> What you have to do:
Please copy out the records below word for word, from the line with "The image size is (773, 580)." up to and including the line with "point(149,96)", leaving out the pictures.

> Data listing:
* Start *
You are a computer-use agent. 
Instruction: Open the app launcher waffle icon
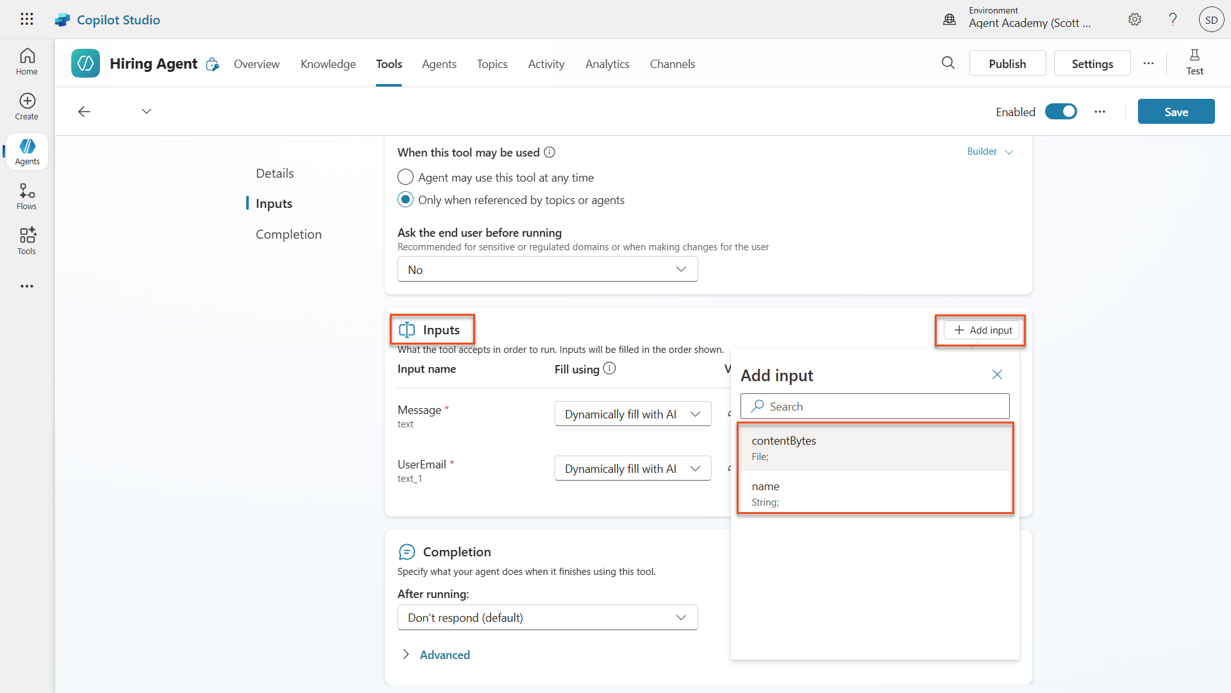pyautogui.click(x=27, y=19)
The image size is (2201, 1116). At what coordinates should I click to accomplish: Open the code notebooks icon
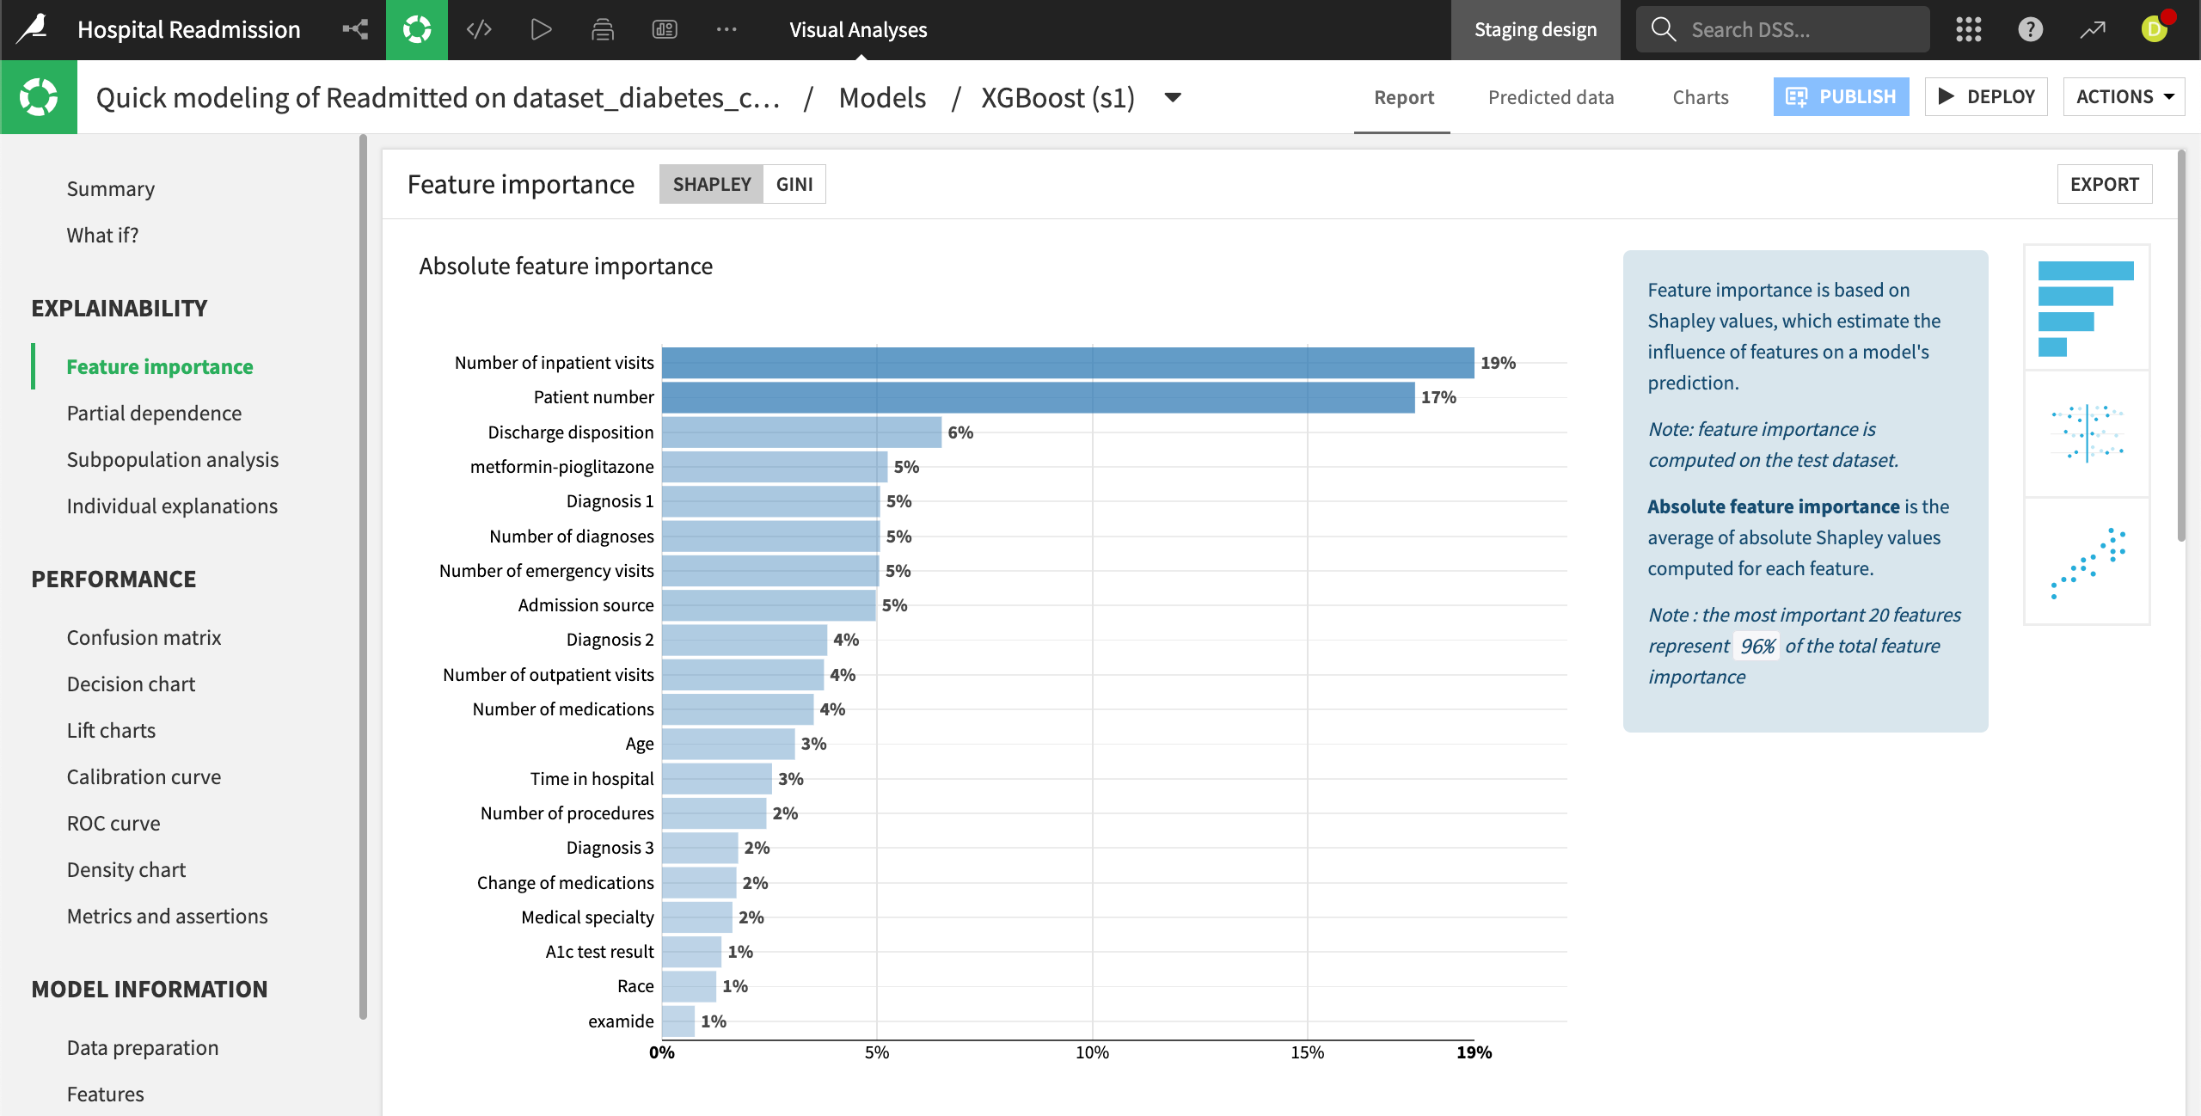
* End *
* Start *
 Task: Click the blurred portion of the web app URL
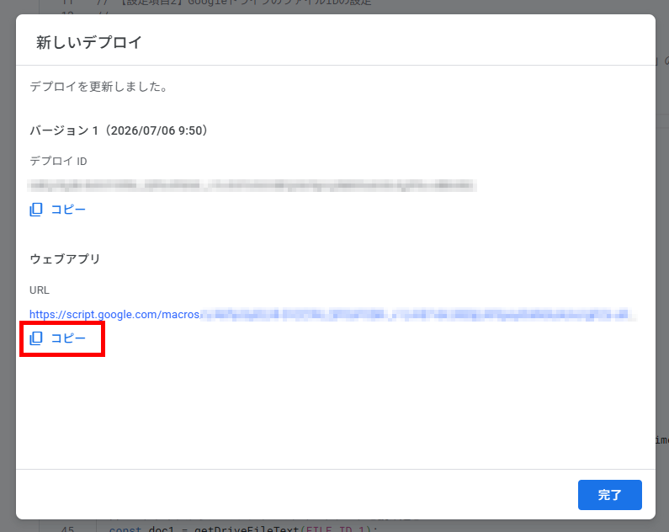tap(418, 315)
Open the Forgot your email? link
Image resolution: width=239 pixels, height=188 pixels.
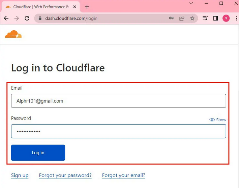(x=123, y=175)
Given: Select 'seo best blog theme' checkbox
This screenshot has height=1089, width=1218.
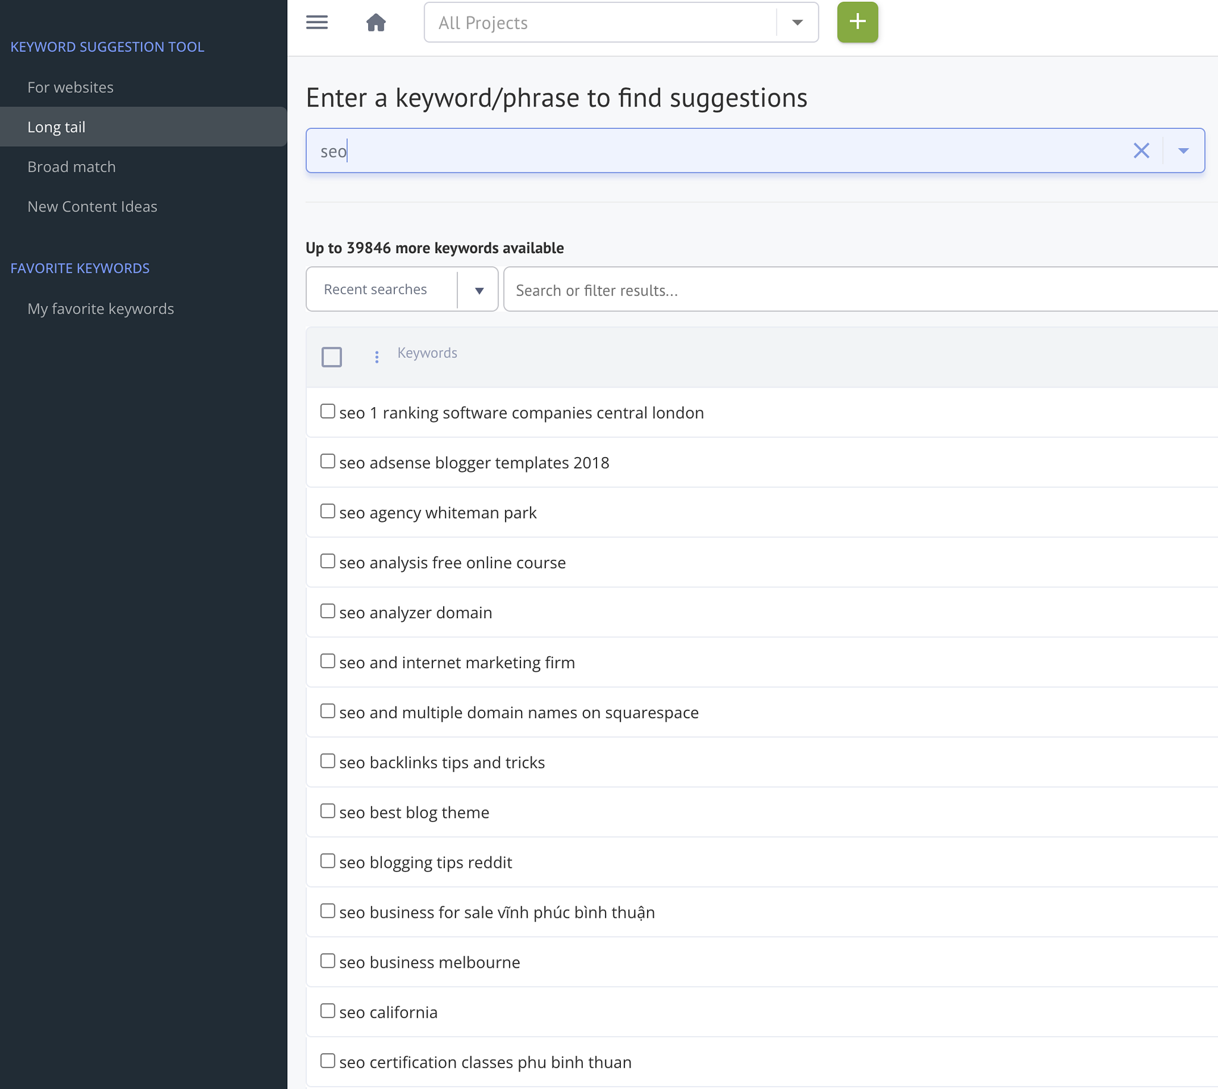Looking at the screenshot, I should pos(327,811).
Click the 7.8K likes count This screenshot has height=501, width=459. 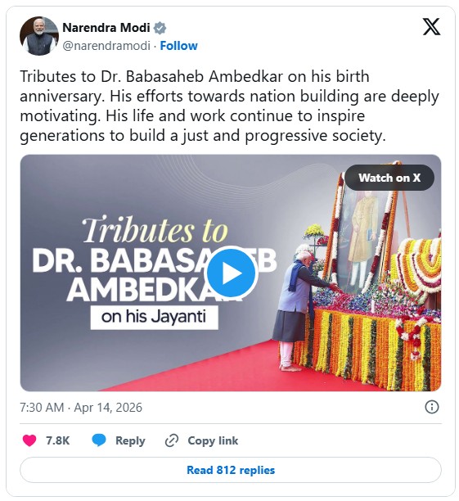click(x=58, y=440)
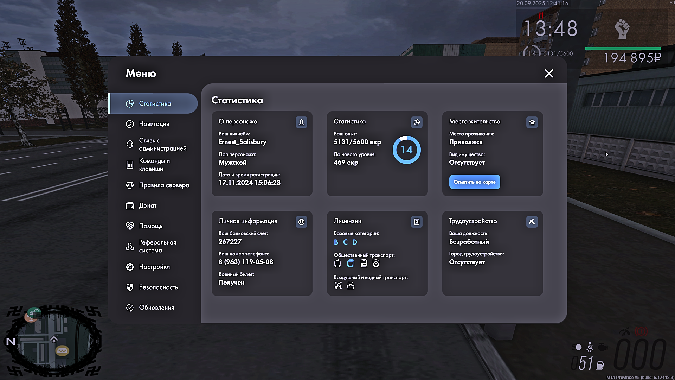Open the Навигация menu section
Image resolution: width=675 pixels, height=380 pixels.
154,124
* End *
* Start *
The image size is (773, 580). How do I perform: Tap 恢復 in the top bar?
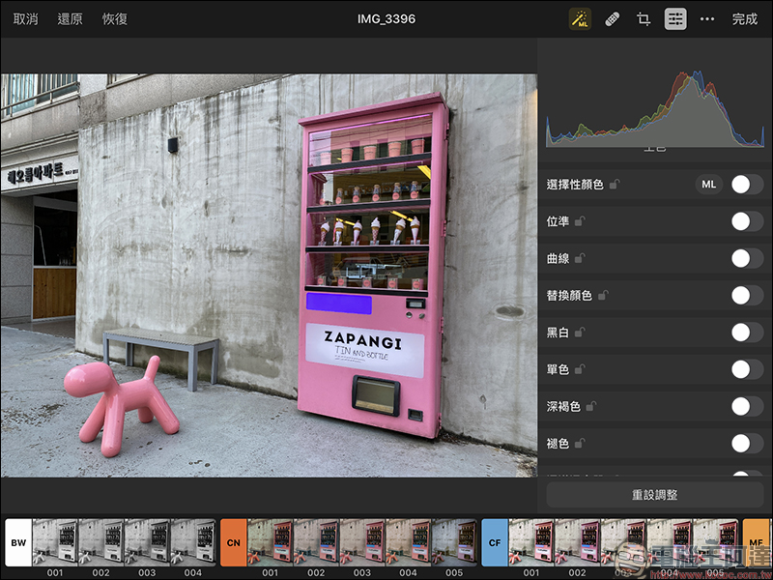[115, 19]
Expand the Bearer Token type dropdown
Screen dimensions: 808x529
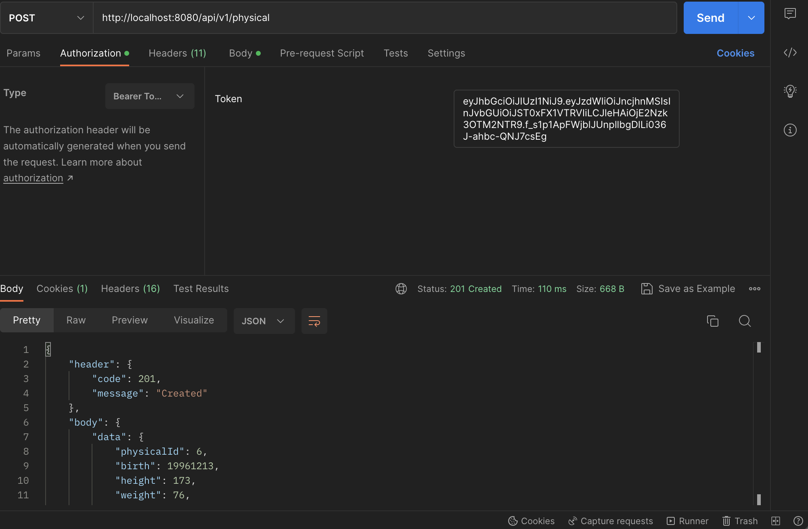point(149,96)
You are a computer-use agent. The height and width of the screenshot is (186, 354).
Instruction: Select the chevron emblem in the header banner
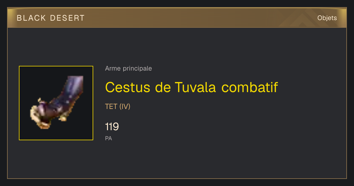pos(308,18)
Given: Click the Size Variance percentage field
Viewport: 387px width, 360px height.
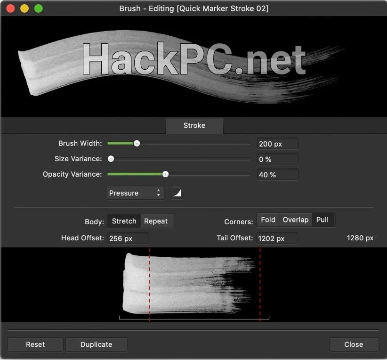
* End *
> Output of the task:
The image size is (773, 580). How do I perform: Tap 恢復 in the top bar?
[115, 19]
Expand the Bearer Token type dropdown
Screen dimensions: 808x529
point(149,96)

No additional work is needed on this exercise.